Work instructions => Pictures left aside, return the lines below exactly, from the one with "This screenshot has" to the end, including both ends.

Stored items =>
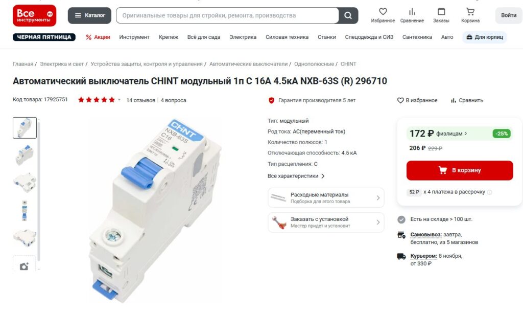Open the Избранное heart icon in header
The height and width of the screenshot is (312, 523).
pyautogui.click(x=383, y=12)
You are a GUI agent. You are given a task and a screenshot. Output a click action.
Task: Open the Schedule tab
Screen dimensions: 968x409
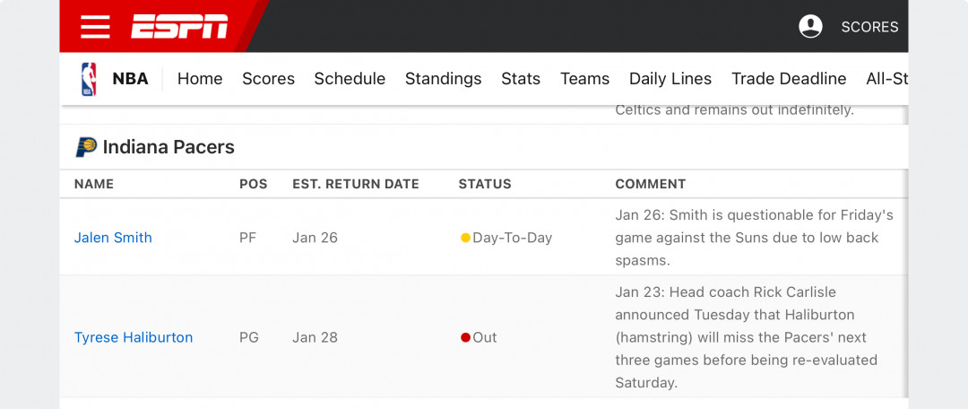click(x=350, y=79)
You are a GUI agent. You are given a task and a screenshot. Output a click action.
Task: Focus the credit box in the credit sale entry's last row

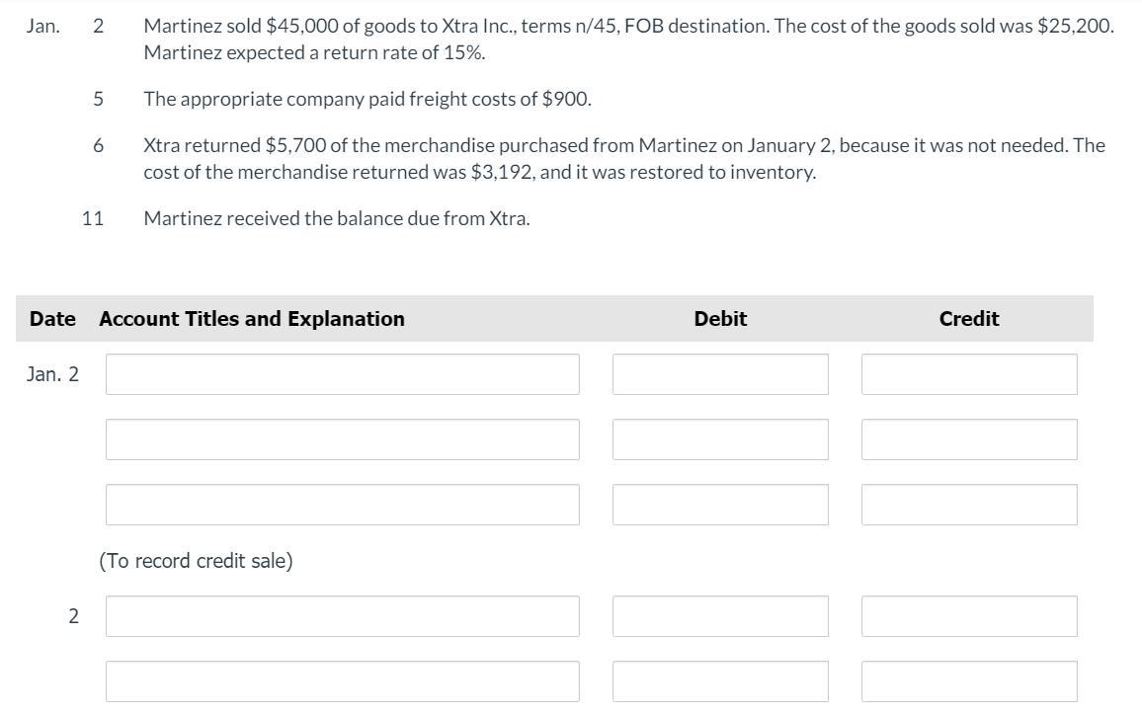(x=969, y=505)
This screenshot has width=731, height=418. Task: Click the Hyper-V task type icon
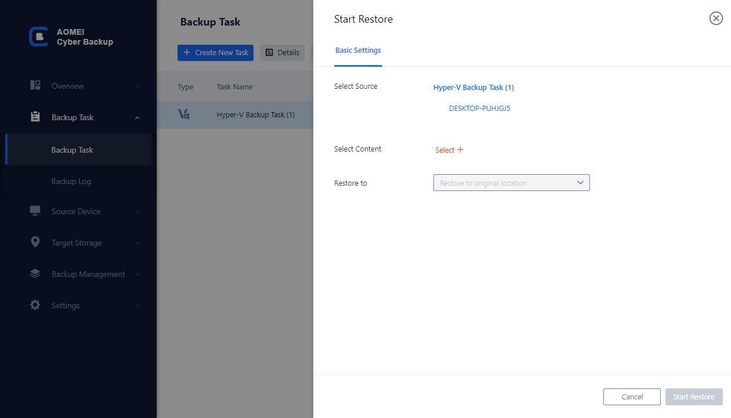point(184,114)
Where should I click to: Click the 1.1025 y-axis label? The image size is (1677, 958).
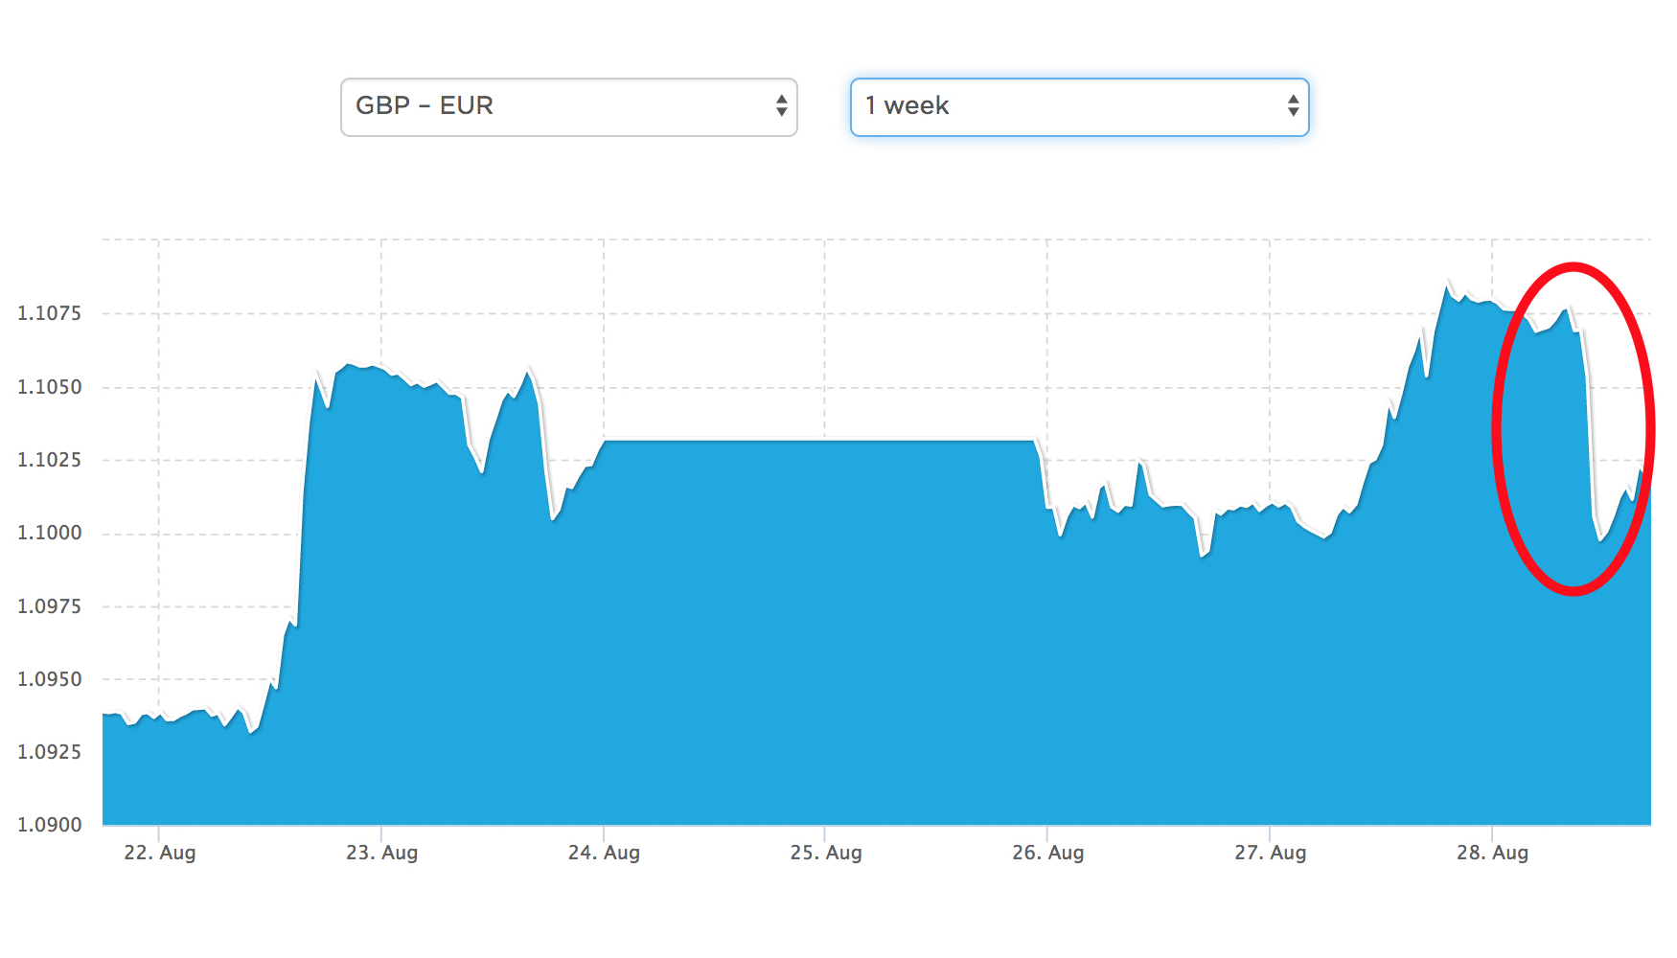pyautogui.click(x=50, y=460)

Solution =>
This screenshot has width=731, height=418. Task: Click the Hyper-V task type icon
point(184,114)
Where should I click to: Click the 1.1025 y-axis label? The image size is (1677, 958).
pyautogui.click(x=50, y=460)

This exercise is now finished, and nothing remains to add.